ASUS, one of world’s largest computer makers, installed backdoor on thousands of customer computers last yr after hackers compromised its software update tool. The file was signed w/ ASUS digital certificates to make it look like authentic software update. motherboard.vice.com/en_us/article/…

“The researchers estimate half a million Windows machines received the malicious backdoor through the ASUS update server, although the attackers appear to have been targeting only about 600 of those systems. The malware searched for targeted systems thru their unique MAC address”

Everyone talks about the dreaded nightmare of supply-chain attacks. This is what a real-world supply chain attack from a vendor’s server looks like.

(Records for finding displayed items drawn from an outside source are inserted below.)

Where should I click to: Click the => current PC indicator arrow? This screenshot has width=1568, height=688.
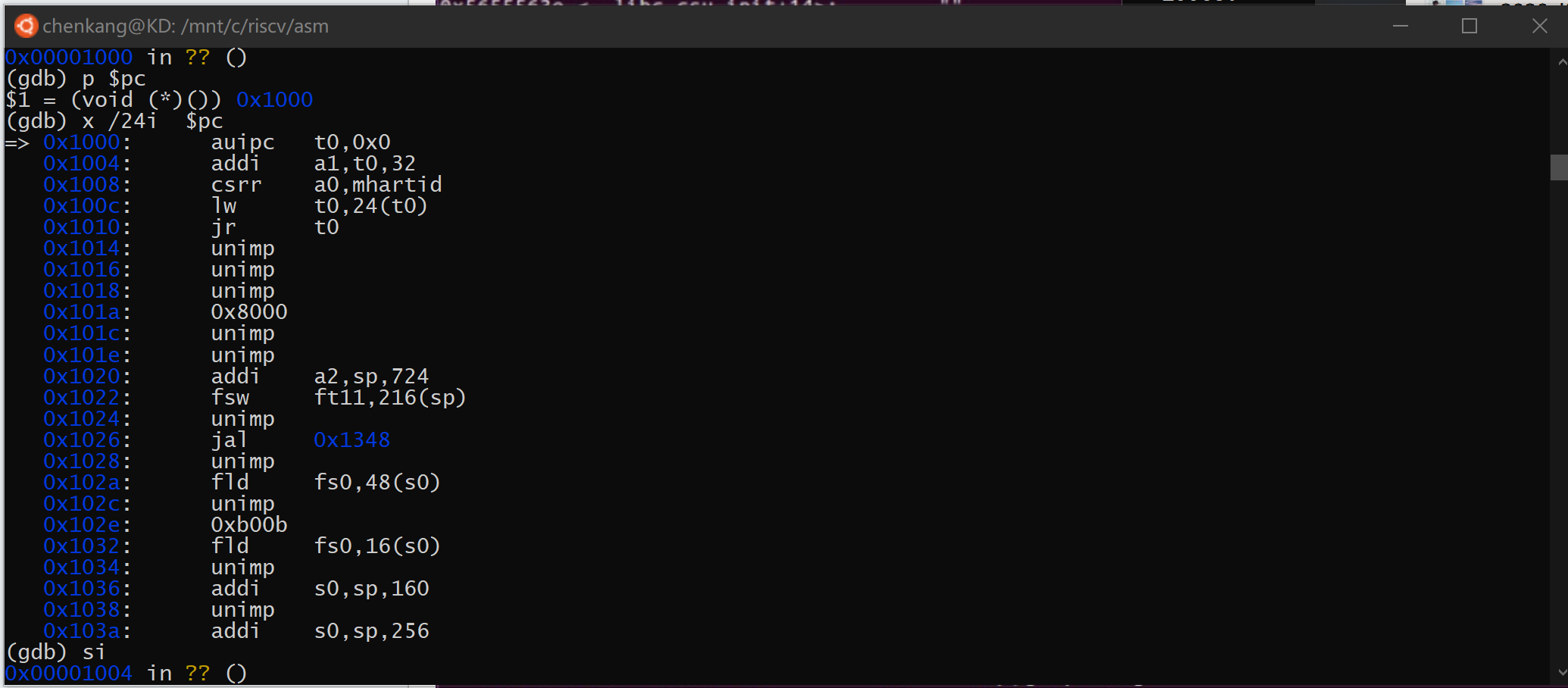19,141
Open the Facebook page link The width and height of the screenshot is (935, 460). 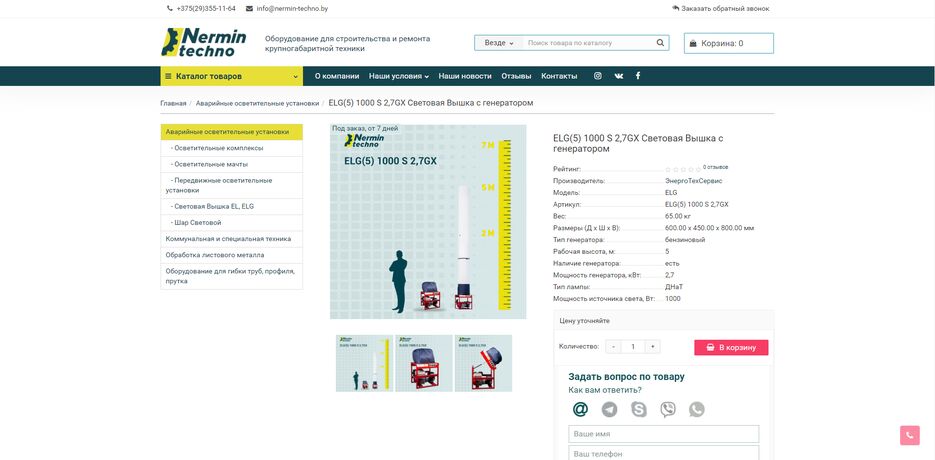638,76
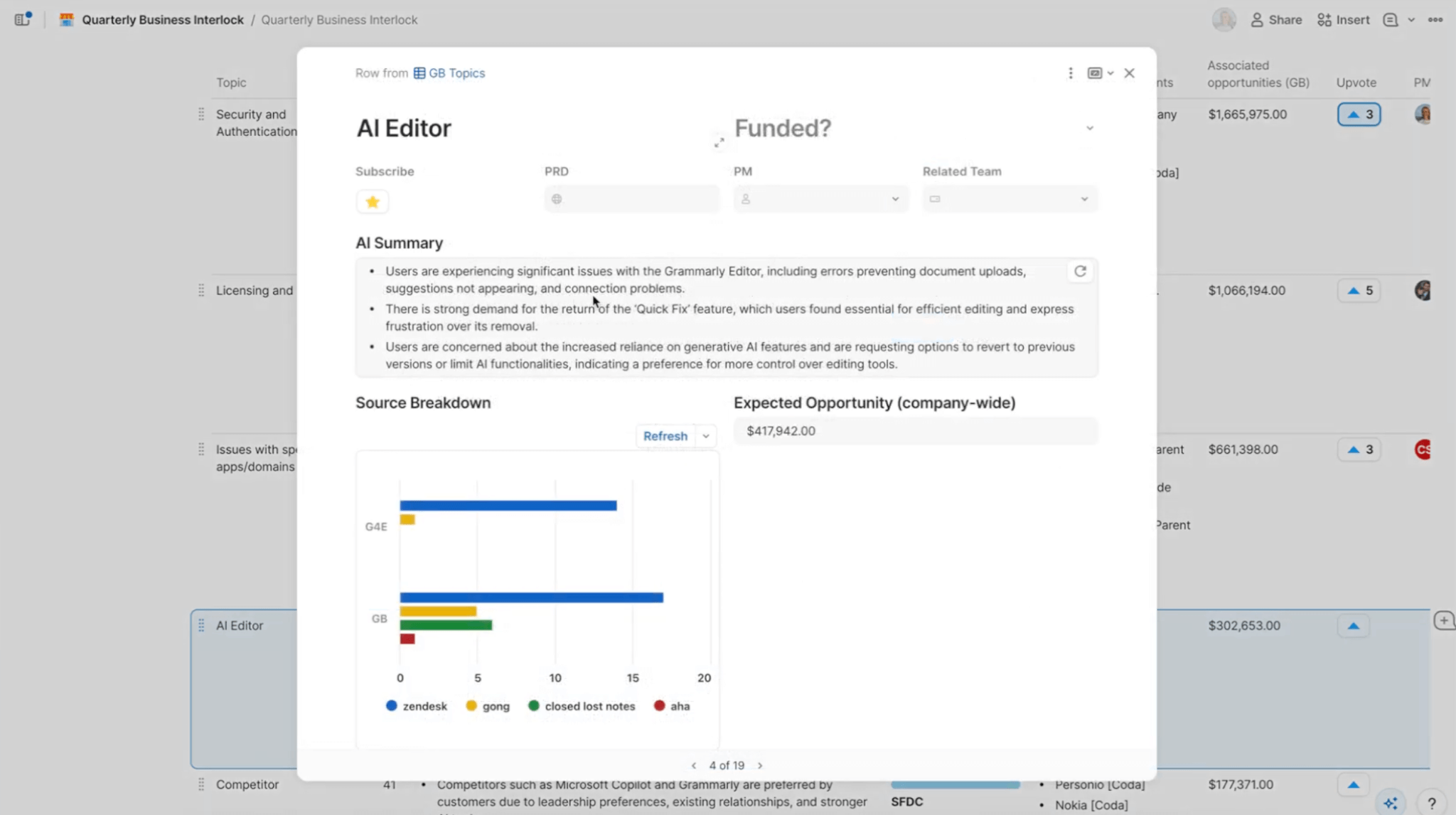Screen dimensions: 1456x815
Task: Expand the Refresh button's dropdown arrow
Action: (706, 435)
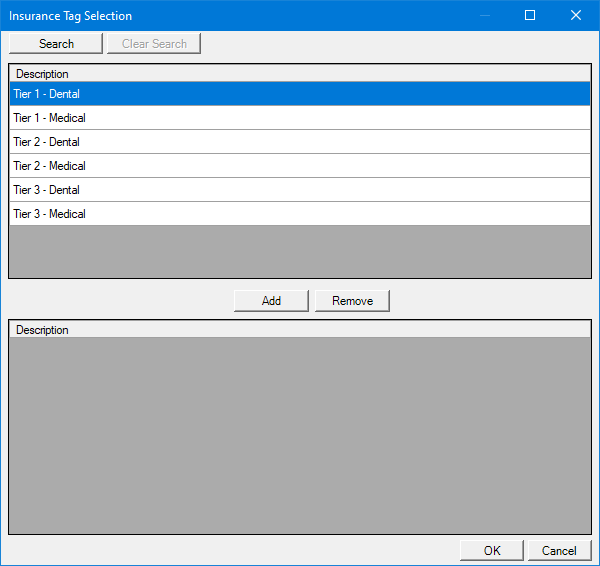This screenshot has height=566, width=600.
Task: Click the Search button
Action: (56, 44)
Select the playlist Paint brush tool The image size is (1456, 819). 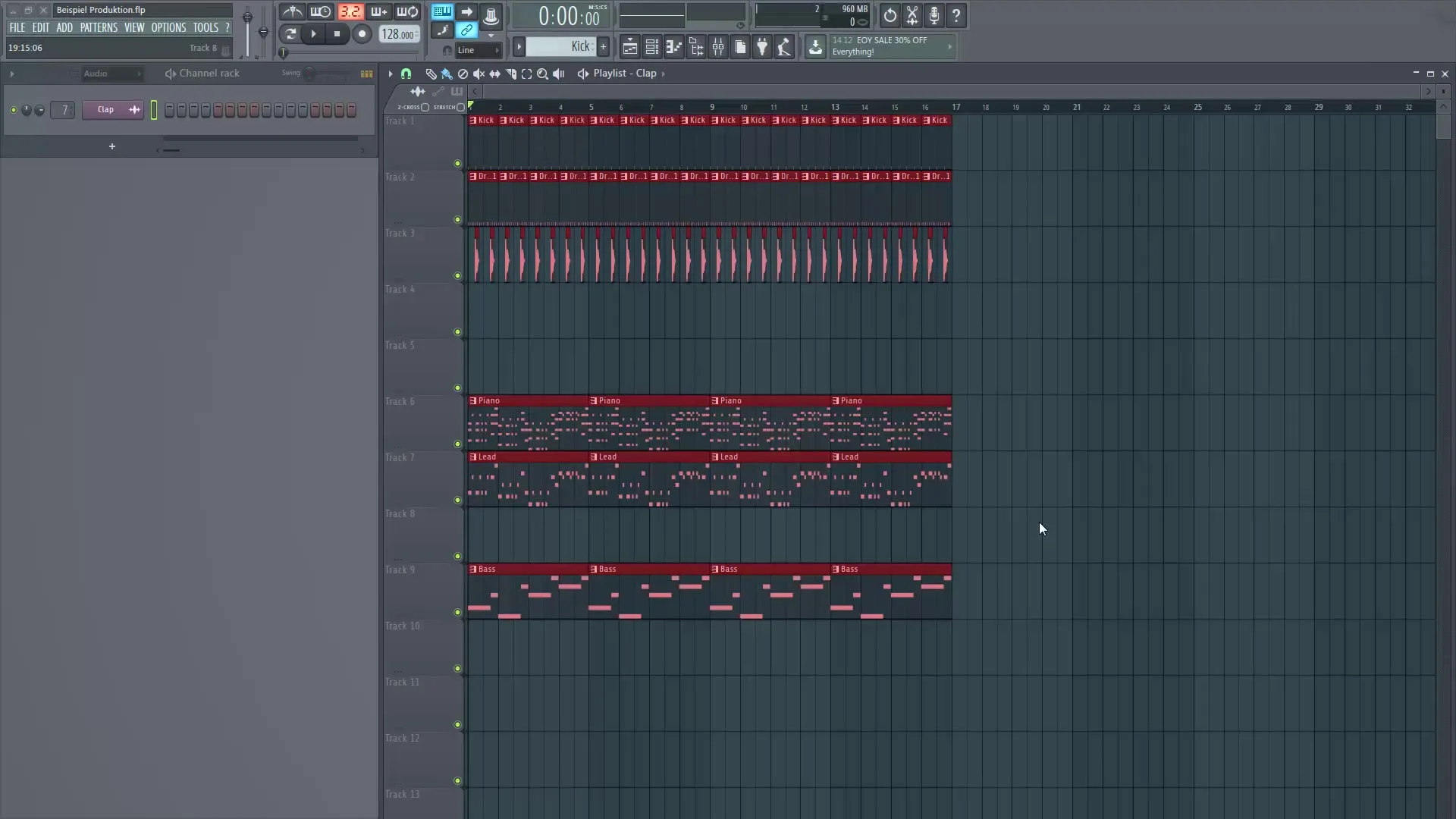tap(447, 74)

"This attack shows that the trust model we are using based on known vendor names and validation of digital signatures cannot guarantee that you are safe from malware”

The researchers at @kaspersky Lab believe it may be related to the CCleaner attack in 2017. Here’s their blog post about it with IOC’s securelist.com/operation-shad…

@kaspersky ASUS told @TheVerge it will issue a statement tomorrow. But the company should not have been caught flat-footed on this. I sent them four emails last week before story published.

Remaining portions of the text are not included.